Properly invoked in reference to academic humanities' curricula, "culture" as an end refers to the refinement or cultivation of the moral, intellectual, and aesthetic senses through education (in contrast to its more technical usages in biology or anthropology and to its vulgar journalistic usages such as "pop culture," "youth culture," "drug culture,"--i.e., whatever some group likes and does.). In sum, Fish ignores (or even spites) the more acute moral and intellectual senses (inextricably combined with aesthetic forms and features) that readers and students may gain from engagement with a wide variety of views presented in literary works. I hardly think great authors from Sophocles to Dante to Shakespeare to Tolstoy meant to serve merely as panderers to arouse the all-too-easily jaded sensibilities of literary voluptuaries.
Luther, I agree with everything you say, with two very minor possible exceptions.
First, I don't think one should compare a person steeped in the humanities with a person not so steeped, to see if the humanities make him a better person. I think one should compare that person to the kind of person he would be if he had not been steeped. We can't do that, of course. But you don't know whether a specific humanities-steeped person who is only half wretched would be half or wholly wretched without them, and that would be the real test of whether or not they make a difference.

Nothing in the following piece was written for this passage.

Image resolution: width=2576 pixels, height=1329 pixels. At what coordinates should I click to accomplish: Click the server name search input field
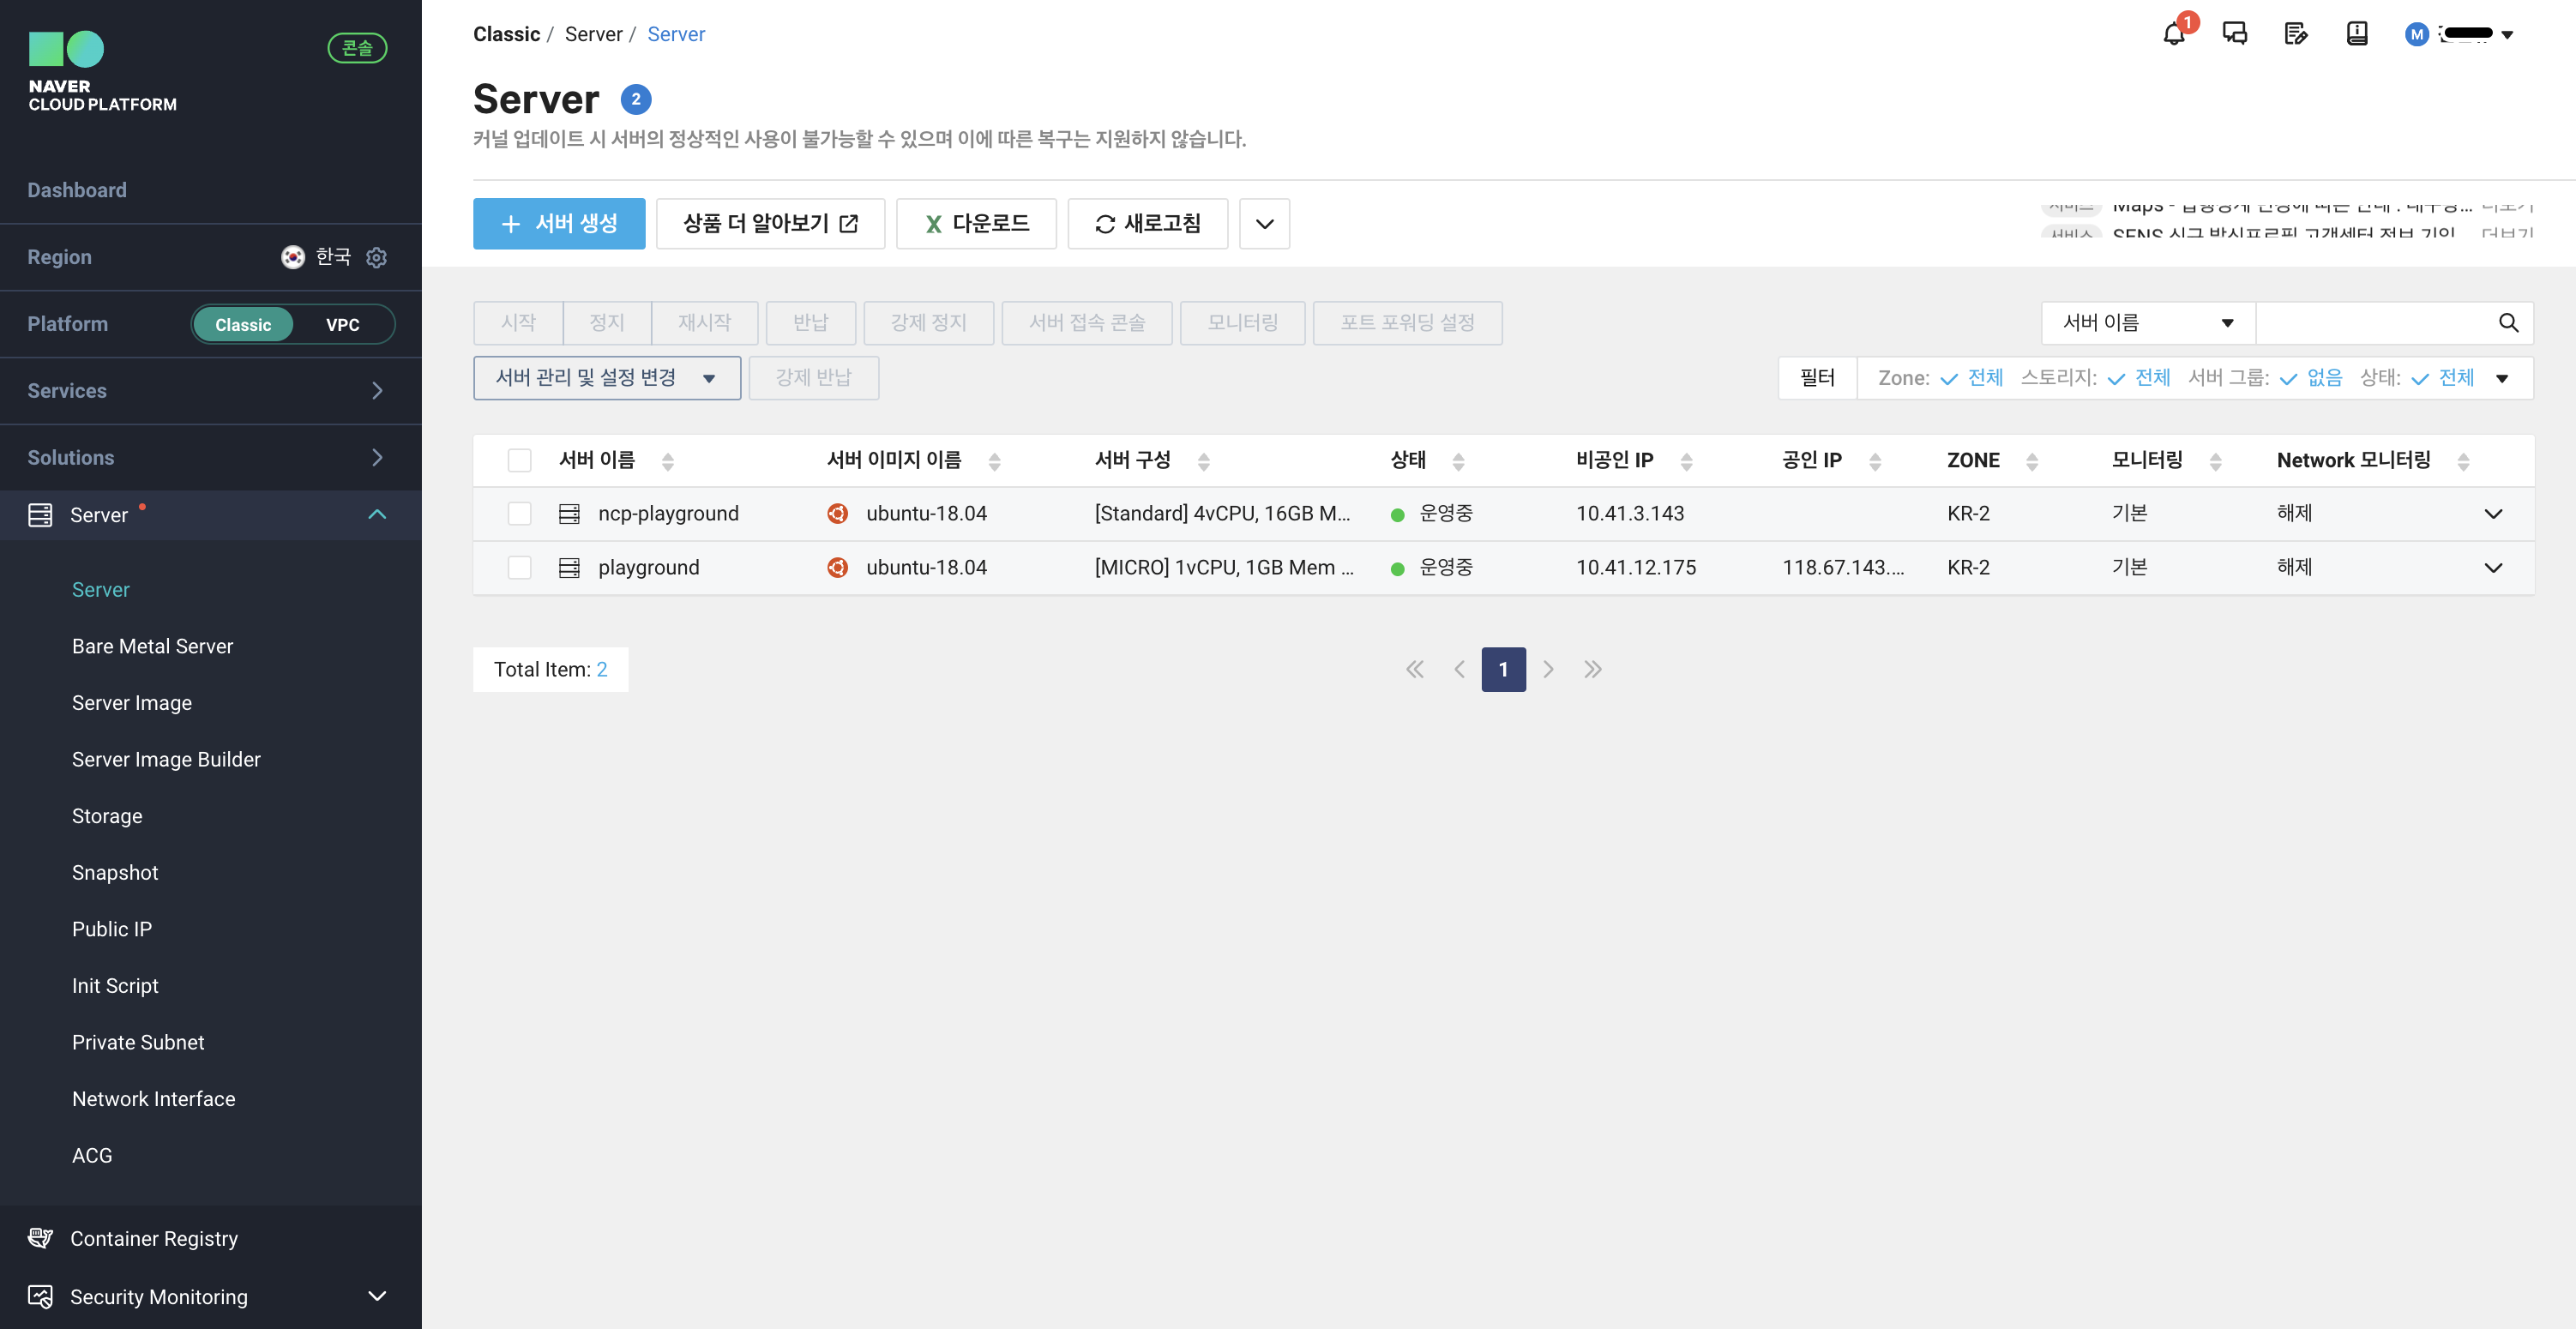(2375, 323)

Secondly, there are a lot of complex ethical issues in the workplace, for those with eyes to see them. One of my previous workplaces was being shut down and we were all having to do our jobs knowing that they were coming to an end. Some of us took that as a challenge and actually took pride in giving our very best effort up until the last second. This was a complete enigma to others, who could not begin to fathom why we cared at all. I told one of the people in my group that she needed to look inside herself and get some standards. I might as well have been speaking Greek to her. Then there are complex relationships between people who work together every day - almost parent/child or bickering sib relationships, for instance; and there's pride that will make a person deny he's made a trifling mistake that any fool can see he made, and dig himself into a career-injuring hole when all he has to do is say "I screwed up, sorry". I try to be a good coworker, a good employee, a good manager, and that means calling on my knowledge of human nature and a certain amount of personal insight, a lot of which I get from reading literature and contemplating what I've read.
Laura...you might be interested in these thoughts by Michael Hammer.
Those are some interesting thoughts.
My daughter had 4 years of Latin in high school, with the result that she has an outstanding English vocabulary. Since middle school years I've thrown uncommon words into conversation with her, and it's been some time now that I can't stump her at all. (She's 20.) I taught her some basic project management during science fair season in elementary school, with the result that her school papers and projects are never late and usually completed ahead of deadline. So I fully agree that schooling yields benefits beyond the actual subject material.